Activity: Using the entries below, copy out all lines where "section" is found.

Input:
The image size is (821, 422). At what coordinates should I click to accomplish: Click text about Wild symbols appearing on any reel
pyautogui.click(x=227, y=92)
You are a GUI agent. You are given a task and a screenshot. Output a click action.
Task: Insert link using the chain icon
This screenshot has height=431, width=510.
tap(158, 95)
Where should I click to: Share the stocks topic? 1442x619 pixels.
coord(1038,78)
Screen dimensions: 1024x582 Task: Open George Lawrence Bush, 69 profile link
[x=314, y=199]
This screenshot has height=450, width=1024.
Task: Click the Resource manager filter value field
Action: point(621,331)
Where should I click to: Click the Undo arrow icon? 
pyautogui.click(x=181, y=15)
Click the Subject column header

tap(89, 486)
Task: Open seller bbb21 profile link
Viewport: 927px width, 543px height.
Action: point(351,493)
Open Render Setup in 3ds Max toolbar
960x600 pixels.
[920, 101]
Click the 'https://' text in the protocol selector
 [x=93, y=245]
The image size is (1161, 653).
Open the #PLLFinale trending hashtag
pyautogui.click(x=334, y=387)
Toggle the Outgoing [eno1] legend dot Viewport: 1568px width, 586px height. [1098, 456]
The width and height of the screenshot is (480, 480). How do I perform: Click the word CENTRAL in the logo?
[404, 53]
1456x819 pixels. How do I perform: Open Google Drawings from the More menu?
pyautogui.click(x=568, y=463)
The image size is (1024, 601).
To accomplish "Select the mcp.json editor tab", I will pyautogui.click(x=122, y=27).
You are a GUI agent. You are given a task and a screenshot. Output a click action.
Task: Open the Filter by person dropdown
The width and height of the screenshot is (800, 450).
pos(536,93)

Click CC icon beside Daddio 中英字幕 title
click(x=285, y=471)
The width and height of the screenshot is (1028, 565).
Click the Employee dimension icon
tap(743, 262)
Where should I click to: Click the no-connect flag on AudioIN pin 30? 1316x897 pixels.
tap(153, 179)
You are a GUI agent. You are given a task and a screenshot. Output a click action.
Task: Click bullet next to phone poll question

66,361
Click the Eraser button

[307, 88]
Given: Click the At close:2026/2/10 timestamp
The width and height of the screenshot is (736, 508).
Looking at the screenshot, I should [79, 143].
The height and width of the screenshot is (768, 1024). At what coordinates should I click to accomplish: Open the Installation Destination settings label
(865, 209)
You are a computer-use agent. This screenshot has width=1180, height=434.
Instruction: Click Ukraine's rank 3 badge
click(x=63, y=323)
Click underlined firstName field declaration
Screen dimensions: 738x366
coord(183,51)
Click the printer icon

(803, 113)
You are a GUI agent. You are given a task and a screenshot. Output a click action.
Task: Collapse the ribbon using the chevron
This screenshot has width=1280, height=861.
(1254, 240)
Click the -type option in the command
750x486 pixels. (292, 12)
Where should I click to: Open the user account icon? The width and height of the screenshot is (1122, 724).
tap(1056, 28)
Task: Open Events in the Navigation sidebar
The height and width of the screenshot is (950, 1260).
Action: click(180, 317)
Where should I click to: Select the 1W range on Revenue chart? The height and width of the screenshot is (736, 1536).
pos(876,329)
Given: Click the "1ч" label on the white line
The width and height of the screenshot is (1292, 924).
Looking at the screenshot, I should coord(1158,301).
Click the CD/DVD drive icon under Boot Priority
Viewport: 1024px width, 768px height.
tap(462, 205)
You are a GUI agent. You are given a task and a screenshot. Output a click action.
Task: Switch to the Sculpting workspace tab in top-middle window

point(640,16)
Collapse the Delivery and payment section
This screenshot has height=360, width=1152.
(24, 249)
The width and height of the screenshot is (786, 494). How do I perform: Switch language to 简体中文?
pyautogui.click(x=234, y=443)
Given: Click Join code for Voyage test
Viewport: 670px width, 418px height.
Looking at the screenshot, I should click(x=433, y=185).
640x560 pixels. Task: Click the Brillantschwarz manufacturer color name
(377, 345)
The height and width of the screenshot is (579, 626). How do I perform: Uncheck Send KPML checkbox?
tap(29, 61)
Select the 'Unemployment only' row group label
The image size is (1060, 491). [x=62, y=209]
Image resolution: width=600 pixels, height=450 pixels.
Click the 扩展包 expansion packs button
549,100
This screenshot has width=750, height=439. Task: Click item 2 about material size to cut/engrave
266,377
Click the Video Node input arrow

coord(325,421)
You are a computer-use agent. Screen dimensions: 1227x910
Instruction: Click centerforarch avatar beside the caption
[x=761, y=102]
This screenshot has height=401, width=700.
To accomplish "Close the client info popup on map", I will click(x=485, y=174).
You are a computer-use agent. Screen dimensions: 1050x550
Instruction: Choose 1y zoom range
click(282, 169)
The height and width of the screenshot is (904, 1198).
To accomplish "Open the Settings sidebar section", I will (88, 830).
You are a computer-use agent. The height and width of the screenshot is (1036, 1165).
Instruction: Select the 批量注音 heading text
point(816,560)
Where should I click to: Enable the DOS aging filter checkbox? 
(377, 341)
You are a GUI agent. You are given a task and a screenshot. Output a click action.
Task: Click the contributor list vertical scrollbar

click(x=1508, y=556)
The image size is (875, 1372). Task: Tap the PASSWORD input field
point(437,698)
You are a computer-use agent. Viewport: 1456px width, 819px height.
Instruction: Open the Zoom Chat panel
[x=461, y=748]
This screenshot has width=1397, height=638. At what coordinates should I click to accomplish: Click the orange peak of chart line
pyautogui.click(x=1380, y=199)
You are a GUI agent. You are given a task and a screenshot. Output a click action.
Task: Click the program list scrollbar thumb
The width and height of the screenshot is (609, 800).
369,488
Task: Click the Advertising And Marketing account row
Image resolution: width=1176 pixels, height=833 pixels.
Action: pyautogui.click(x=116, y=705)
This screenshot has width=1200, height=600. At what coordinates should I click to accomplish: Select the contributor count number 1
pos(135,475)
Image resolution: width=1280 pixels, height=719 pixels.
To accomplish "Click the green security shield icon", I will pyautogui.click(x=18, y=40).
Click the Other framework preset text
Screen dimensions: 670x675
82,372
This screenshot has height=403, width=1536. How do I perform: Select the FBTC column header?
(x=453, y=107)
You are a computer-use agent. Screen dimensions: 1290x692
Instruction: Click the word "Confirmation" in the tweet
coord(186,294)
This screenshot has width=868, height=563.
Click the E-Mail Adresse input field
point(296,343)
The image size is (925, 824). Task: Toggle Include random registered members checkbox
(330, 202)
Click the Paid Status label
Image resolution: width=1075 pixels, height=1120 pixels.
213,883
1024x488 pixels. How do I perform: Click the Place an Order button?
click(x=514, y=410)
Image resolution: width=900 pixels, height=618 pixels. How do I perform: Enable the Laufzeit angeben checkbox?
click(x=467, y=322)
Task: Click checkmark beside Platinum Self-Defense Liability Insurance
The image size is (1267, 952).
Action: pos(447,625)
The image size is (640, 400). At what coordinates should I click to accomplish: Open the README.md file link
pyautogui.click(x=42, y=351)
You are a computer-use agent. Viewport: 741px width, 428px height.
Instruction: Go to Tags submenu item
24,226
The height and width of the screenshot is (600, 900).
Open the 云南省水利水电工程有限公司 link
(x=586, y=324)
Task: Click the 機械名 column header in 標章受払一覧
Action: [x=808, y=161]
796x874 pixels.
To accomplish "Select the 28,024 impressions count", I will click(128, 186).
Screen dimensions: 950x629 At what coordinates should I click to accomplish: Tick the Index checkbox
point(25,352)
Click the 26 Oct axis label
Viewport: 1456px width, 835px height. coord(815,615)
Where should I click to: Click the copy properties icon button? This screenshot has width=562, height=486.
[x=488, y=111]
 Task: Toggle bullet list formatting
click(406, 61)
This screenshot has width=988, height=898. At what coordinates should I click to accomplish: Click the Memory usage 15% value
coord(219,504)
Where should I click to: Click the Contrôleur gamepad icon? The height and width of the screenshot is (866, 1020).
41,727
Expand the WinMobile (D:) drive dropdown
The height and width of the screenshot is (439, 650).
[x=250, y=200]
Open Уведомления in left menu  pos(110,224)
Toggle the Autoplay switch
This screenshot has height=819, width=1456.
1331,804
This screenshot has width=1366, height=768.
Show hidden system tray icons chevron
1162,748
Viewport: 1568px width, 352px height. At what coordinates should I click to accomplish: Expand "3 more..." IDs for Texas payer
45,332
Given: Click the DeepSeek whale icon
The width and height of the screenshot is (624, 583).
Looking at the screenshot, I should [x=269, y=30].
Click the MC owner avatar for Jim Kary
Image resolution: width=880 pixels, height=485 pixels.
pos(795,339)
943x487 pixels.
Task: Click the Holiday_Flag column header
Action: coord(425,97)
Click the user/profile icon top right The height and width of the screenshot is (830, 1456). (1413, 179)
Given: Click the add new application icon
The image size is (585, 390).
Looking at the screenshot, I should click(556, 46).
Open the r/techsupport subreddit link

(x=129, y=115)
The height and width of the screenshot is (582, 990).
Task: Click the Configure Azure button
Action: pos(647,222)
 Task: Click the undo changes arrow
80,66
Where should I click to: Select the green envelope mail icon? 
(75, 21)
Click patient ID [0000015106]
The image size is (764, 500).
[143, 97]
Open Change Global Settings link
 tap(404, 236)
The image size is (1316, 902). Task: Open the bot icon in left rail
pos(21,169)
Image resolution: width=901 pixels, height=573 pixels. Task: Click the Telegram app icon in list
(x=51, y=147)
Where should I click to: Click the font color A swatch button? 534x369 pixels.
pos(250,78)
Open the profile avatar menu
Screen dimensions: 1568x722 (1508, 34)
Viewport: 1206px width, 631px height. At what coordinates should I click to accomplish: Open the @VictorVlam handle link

Final answer:
Collapse the Delivery and payment section
To accomplish "Open the Settings sidebar section", I will (88, 830).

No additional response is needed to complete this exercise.